Gazebo F1 Follow line dqn comparisson
Summary
The goal of this post is to show different versions of the optimized dqn algorithm and compare them to the already trained qlearning one.
DQN Agents:
- Balance between following line and maximizing speed highly prioritizing position
- Balance between following line and maximizing speed prioritizing position independently of speed:
input
the input used consists of the distance between 5 line points and the center of the image. The height of those line points are the following y-axis pixels: [13, 25, 60, 110, 160]
Reward
highly prioritizing position
For this one we rewarded also the alignment of the car including a second line point in the equation. Additionally, the speed is rewarded by adding it to the reward in the following way (velocity does not take a role if car is badly positioned:
R = (C1 - X1) + (C2 - X2) + ((C1 - X1) + (C2 - X2)) * abs(v)
position & speed balance
Balance between following line and maximizing speed prioritizing position independently of speed. For this one, the speed is rewarded by adding it to the reward in the following way:
R = (C1 - X1) + (C2 - X2) + abs(v)
Output
Different set of actions have been evaluated. Regardless of the number of actions provided to the agent. It always uses a maximum of 4 actions.
highly prioritizing position
position & speed balance
Training/Configuration
Both of them used the same hyperparameters configuration
- alpha: 0.9
- gamma: 0.9
- epsilon: 0.99
- epsilon discount: 0.993
- epsilon min: 0.05
- model architecture: dense neural network with an input layer with 1 neuron, two intermediate layers of 16 neurons with relu activation function and an output layer with linear activation function. All of this using mse as loss function, an Adam optimizer and a learning rate of 0.005.
- replay memory size: 50_000 # How many last steps to keep for model training
- min replay memory_size: 500 # Minimum number of steps in a memory to start training
- minibatch size: 64 # How many steps (samples) to use for training
- update target every: 5 # How many steps until target dqn is updated
Note that, for enabling long trainings, I had to replace model.perdict by model and model.fit by model.train_on_batch to avoid memory leaks provoking the training to exit with code 137
highly prioritizing position
Converged in 5:30 hours & 1074 epochs
position & speed balance
Converged in 4:30 hours & 921 epochs
Inference and Behavior metrics comparison
highly prioritizing position
DEMO
BM Metrics
position & speed balance
DEMO
BM Metrics
Inreasing speeds in “position & speed balance”

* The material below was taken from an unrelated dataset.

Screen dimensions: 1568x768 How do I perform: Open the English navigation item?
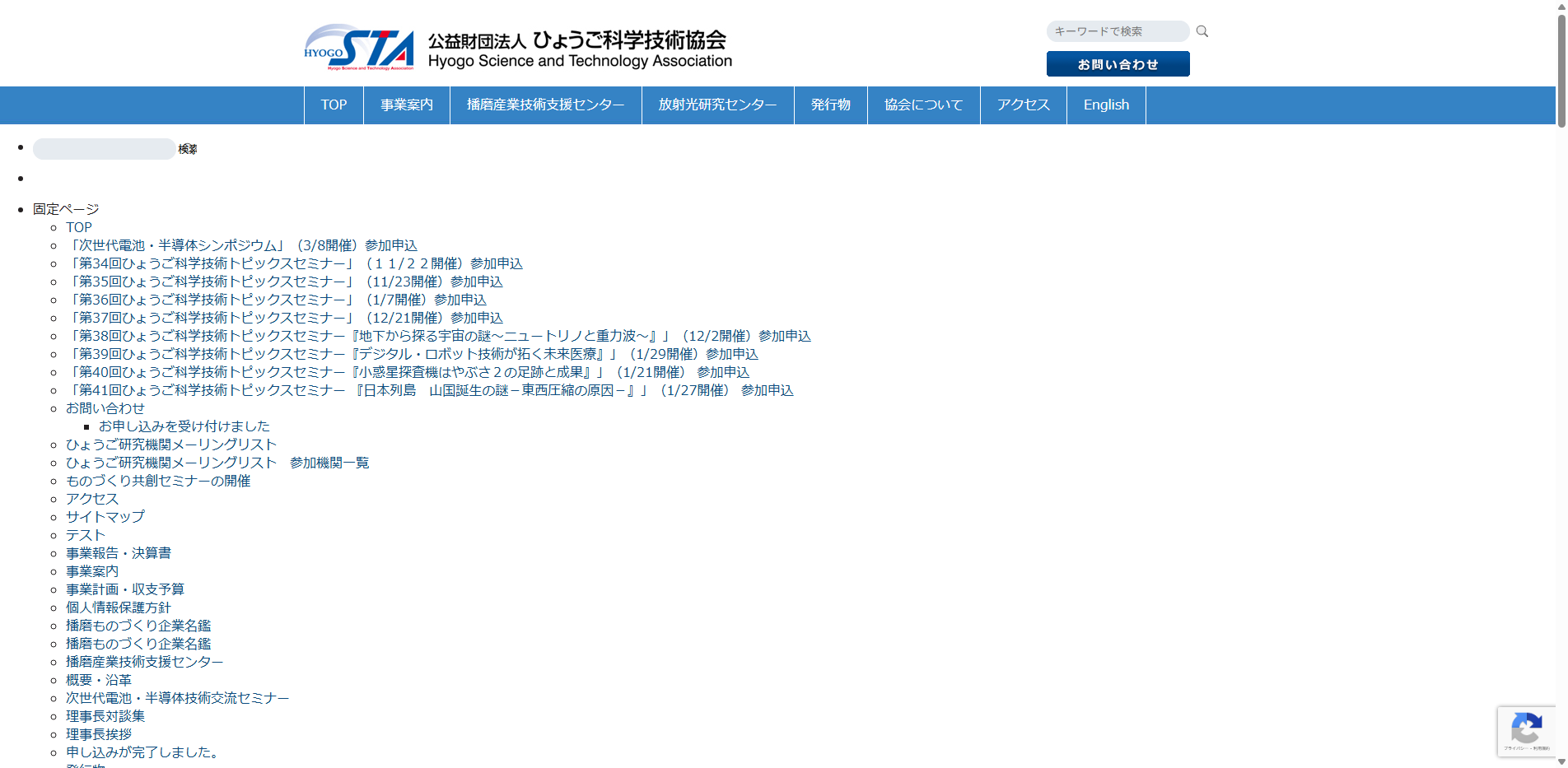1106,105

As we can see, in both of them the cars travel slowly to not deviate from the line due to the fps during training were lower than in qlearning. In inference the fps are bigger so we can increase a little the angular velocities, obtaining the following results:
new outputs using highly prioritizing position agent
0: [1, 0]
1: [3, 0]
2: [10, 0]
3: [3, -1]
4: [3, 1]
5: [2, -0.5]
6: [2, 0.5]
7: [1.5, -1]
8: [1.5, 1]
9: [1, -0.5]
10: [1, 0.5]
11: [1, -0.5]
12: [1, 0.5]